(Excerpts from a dataset)
------------------------------------------------------------------------

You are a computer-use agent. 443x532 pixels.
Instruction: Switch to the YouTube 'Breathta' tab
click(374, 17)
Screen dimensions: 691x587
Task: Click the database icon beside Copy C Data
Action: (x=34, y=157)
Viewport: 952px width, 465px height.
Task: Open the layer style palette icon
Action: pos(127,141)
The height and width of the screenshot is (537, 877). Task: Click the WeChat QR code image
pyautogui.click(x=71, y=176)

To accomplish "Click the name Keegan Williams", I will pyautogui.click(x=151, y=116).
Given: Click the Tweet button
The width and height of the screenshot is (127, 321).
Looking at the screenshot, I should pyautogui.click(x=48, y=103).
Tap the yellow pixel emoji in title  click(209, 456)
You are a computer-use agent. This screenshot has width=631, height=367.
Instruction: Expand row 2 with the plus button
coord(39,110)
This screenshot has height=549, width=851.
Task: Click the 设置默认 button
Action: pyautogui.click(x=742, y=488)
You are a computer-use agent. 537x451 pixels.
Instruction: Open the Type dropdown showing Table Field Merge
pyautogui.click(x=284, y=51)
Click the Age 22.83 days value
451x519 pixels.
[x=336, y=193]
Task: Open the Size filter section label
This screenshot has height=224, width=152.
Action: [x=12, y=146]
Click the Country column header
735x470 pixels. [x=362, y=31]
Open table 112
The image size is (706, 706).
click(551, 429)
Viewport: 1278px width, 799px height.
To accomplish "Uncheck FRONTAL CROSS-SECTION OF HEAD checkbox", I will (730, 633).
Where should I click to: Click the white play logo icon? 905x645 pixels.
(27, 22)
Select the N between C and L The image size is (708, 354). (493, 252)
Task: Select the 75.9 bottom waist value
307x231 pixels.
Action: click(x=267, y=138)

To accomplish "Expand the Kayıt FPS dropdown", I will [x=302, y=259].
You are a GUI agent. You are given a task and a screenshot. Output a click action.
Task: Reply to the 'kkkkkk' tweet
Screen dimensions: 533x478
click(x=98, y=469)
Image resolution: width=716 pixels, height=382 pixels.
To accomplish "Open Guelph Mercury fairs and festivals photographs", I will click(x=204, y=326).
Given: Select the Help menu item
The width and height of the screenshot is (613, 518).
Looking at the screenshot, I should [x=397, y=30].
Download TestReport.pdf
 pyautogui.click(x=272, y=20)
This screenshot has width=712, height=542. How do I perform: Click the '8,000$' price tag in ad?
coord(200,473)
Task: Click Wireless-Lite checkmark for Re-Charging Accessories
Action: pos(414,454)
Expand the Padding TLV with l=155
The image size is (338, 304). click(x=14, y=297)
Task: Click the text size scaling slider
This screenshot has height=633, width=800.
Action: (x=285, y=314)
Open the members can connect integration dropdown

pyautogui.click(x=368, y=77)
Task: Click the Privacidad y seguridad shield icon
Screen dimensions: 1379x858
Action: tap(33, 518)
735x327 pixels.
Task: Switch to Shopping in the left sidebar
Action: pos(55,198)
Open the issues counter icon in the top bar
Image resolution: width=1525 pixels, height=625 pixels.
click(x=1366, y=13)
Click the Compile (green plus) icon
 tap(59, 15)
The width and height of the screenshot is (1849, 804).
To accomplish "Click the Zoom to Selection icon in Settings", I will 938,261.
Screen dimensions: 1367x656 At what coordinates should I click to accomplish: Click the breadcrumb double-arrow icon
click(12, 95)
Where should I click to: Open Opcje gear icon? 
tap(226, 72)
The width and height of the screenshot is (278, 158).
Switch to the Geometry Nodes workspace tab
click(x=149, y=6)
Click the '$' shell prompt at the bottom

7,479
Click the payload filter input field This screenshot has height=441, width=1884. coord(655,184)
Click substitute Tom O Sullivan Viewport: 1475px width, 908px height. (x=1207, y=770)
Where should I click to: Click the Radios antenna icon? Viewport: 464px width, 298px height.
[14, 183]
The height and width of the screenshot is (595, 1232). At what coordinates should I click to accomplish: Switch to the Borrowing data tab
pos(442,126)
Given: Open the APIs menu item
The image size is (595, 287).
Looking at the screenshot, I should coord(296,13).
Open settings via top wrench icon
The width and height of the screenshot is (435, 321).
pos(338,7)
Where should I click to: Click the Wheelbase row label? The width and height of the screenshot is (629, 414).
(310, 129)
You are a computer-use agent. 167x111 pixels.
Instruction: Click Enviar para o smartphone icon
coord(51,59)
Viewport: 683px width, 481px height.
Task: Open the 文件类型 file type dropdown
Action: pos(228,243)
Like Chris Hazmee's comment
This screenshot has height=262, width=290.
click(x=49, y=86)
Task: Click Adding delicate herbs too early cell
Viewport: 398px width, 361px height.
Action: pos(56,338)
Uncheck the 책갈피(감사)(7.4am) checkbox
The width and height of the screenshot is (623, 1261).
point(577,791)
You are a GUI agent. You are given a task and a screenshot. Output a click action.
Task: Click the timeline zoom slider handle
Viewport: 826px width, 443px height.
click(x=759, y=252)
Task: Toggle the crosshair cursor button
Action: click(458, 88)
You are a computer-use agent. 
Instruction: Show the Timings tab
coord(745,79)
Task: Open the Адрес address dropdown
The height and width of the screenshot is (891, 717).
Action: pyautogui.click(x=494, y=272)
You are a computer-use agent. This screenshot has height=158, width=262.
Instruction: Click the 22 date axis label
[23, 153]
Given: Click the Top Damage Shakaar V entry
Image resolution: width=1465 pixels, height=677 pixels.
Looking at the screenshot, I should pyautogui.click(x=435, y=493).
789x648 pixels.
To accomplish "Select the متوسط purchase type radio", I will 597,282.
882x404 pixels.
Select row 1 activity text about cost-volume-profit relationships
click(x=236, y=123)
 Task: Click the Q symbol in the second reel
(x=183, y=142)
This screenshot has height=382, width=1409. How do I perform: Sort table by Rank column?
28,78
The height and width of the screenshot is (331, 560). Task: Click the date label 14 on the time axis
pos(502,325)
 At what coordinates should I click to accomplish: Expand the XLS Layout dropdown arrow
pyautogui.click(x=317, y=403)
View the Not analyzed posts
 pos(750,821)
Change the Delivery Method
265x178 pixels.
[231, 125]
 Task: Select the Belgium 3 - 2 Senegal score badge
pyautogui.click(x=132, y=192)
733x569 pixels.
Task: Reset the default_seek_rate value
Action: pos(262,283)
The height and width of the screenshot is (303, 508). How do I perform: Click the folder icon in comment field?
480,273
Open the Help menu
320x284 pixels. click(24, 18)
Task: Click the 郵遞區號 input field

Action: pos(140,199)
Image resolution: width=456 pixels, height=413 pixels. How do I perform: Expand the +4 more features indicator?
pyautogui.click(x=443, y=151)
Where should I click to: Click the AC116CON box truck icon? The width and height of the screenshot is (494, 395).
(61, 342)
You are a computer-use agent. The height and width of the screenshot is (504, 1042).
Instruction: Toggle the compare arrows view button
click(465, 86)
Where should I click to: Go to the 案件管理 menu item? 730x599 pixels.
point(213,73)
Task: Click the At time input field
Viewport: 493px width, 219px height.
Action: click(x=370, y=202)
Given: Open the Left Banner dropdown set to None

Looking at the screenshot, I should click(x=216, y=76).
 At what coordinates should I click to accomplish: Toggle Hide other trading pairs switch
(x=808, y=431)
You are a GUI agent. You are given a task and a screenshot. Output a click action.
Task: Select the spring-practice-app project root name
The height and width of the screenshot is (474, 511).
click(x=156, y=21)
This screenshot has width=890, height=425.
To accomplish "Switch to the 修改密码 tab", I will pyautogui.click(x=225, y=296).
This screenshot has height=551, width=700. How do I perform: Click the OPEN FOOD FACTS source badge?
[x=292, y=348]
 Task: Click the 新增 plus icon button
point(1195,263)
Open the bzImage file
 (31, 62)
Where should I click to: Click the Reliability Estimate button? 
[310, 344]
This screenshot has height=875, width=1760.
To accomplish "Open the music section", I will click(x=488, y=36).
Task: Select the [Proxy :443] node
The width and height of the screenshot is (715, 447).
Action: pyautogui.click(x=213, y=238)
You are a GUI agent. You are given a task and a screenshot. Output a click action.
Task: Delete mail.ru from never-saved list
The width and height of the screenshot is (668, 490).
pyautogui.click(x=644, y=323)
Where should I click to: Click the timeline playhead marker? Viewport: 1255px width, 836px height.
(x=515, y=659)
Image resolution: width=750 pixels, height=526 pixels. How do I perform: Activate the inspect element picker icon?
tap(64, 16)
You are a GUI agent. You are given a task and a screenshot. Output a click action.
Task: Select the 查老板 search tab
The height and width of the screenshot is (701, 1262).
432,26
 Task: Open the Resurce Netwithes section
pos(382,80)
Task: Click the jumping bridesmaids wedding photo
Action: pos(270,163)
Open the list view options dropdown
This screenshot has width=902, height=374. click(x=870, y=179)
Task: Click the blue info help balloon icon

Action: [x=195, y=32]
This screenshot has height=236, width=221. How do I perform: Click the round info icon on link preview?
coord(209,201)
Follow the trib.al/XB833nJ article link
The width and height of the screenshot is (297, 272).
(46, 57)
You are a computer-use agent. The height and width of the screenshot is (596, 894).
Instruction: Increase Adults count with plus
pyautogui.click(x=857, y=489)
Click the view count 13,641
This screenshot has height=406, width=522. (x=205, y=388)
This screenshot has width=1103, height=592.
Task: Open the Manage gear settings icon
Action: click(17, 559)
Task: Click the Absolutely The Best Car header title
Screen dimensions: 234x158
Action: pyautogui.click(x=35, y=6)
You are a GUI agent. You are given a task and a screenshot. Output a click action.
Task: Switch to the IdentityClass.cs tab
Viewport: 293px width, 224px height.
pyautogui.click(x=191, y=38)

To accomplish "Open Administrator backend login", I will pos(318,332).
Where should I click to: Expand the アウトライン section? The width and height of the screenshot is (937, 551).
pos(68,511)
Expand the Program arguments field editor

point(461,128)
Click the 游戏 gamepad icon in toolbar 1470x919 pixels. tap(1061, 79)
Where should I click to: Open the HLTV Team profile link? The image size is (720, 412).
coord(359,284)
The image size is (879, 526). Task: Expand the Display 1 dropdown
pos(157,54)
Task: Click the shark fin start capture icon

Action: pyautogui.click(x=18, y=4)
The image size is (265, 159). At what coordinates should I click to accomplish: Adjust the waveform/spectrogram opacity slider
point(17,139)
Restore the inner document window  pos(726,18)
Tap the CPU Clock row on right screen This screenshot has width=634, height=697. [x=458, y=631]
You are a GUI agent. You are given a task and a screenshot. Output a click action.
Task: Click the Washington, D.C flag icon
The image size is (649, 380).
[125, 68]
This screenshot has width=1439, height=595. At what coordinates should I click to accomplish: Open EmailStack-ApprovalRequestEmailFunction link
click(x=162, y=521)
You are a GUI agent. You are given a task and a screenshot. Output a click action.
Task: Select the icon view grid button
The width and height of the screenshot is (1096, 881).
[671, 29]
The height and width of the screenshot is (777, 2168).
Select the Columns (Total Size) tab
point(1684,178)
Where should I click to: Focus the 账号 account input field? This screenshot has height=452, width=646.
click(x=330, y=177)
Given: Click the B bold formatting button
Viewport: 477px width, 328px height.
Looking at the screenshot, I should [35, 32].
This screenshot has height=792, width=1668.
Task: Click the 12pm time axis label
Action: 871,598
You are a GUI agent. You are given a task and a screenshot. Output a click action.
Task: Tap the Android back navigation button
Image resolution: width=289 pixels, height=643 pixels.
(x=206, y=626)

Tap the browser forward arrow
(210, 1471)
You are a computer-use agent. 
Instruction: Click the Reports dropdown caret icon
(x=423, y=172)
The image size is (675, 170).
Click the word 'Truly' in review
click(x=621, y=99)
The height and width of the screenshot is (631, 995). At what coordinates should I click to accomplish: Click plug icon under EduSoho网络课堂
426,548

------------------------------------------------------------------------

Every line above in which the word "computer" occurs is to be copied.

You are a computer-use agent. 443x532 pixels.
You are a computer-use agent. This screenshot has width=631, height=367.
You are a computer-use agent. 537x451 pixels.
You are a computer-use agent. 167x111 pixels.
You are a computer-use agent. 
You are a computer-use agent. This screenshot has height=158, width=262.
You are a computer-use agent. The height and width of the screenshot is (504, 1042).
You are a computer-use agent. The height and width of the screenshot is (596, 894).
You are a computer-use agent. 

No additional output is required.